## GIVEN INSTRUCTION
Reproduce only the rows from the line containing "You are a computer-use agent. The width" through the line containing "Looking at the screenshot, I should point(290,441).", swapping "computer-use agent" for "GUI agent" and leaving everything else unchanged.

## INFORMATION SUPPLIED

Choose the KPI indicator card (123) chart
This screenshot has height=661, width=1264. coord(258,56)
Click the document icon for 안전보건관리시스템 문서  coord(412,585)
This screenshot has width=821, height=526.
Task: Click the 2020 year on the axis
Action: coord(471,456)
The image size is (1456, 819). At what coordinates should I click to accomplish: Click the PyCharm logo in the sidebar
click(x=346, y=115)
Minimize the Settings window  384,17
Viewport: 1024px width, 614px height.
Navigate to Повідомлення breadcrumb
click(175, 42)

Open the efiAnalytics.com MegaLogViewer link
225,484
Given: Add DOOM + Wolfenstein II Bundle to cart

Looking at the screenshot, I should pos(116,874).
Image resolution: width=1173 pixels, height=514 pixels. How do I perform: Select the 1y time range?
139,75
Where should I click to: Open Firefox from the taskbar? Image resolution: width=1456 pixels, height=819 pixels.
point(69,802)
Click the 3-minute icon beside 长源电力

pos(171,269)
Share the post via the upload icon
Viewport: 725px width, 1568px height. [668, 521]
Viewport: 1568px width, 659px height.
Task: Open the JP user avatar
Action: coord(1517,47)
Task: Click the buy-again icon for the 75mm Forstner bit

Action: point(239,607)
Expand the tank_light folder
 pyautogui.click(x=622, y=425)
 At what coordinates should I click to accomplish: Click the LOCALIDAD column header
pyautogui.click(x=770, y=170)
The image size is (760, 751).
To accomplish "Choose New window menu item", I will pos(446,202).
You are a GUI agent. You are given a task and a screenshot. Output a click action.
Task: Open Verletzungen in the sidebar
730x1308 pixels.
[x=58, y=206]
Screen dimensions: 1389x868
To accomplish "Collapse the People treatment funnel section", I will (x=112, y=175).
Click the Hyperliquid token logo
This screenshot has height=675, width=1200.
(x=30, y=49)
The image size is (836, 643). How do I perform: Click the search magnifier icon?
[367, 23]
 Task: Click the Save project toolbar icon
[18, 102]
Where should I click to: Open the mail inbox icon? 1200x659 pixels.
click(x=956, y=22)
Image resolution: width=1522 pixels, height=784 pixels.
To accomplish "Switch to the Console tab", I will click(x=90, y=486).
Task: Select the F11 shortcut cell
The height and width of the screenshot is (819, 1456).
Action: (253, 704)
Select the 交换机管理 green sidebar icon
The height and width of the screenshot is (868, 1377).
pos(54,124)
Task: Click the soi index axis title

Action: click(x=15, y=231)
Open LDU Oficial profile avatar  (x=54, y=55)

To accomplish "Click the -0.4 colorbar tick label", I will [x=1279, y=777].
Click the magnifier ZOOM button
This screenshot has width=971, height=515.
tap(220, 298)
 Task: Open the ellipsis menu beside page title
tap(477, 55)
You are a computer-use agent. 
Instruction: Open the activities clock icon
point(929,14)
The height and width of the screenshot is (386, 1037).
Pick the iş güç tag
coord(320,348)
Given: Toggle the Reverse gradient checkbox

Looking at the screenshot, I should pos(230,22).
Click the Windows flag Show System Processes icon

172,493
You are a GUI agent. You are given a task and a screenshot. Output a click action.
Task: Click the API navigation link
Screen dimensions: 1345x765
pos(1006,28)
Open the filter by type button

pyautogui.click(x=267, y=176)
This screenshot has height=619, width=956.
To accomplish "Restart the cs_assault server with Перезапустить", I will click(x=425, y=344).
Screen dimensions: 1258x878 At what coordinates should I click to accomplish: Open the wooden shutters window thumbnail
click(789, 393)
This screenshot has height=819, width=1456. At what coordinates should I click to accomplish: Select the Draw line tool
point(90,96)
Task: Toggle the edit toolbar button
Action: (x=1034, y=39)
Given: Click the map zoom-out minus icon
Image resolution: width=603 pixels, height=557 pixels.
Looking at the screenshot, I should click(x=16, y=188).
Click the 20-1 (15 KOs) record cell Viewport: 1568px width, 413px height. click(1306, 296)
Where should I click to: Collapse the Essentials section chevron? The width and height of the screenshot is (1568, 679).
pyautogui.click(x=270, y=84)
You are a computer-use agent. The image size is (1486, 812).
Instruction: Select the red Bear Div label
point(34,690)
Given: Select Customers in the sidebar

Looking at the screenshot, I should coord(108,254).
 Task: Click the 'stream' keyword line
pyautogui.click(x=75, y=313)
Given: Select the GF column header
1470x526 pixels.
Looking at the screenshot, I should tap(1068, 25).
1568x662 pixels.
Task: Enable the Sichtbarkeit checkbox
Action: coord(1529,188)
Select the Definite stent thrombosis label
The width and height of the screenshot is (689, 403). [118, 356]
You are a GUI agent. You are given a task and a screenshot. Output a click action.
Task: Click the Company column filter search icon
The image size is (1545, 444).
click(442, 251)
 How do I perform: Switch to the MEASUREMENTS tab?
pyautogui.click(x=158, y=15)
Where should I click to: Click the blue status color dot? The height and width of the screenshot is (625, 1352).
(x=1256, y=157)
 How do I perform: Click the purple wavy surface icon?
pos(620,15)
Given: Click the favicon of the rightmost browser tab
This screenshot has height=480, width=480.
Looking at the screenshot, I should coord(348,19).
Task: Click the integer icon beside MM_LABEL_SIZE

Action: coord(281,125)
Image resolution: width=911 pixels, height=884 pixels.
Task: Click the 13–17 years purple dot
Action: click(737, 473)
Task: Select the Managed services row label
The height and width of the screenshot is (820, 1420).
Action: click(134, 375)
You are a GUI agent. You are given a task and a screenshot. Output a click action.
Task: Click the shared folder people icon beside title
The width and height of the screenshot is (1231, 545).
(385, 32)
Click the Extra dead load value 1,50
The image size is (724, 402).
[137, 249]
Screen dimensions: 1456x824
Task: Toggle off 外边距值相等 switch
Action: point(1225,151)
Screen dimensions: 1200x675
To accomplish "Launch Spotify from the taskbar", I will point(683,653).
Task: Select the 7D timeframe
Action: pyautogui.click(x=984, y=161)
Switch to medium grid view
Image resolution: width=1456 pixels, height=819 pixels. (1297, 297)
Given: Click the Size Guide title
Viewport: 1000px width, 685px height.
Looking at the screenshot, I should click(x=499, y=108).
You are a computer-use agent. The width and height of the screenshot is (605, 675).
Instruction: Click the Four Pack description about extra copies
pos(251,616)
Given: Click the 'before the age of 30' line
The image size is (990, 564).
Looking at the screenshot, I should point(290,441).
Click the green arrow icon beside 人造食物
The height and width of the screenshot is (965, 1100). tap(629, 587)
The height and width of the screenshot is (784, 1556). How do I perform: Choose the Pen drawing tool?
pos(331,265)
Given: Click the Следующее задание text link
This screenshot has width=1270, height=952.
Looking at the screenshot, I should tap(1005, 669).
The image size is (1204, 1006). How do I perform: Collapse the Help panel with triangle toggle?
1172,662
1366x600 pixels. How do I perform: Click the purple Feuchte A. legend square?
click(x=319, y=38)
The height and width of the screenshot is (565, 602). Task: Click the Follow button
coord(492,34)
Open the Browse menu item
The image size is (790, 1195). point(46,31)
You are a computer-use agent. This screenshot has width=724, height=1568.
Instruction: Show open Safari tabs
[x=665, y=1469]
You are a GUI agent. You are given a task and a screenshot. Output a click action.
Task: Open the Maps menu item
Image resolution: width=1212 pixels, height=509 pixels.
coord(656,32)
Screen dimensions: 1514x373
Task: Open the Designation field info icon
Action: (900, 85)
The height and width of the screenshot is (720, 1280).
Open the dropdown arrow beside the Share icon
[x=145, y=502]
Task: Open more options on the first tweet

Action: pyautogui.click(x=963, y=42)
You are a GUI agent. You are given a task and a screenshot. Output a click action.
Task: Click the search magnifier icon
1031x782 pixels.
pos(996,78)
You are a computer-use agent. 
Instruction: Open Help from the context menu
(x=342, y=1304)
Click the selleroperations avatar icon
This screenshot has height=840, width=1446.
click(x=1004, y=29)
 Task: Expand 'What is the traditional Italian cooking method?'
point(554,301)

## EXERCISE ANSWER
You are a GUI agent. The width and height of the screenshot is (605, 675).
Instruction: Click the Four Pack description about extra copies
pos(251,616)
Given: Click the 'before the age of 30' line
The image size is (990, 564).
Looking at the screenshot, I should point(290,441).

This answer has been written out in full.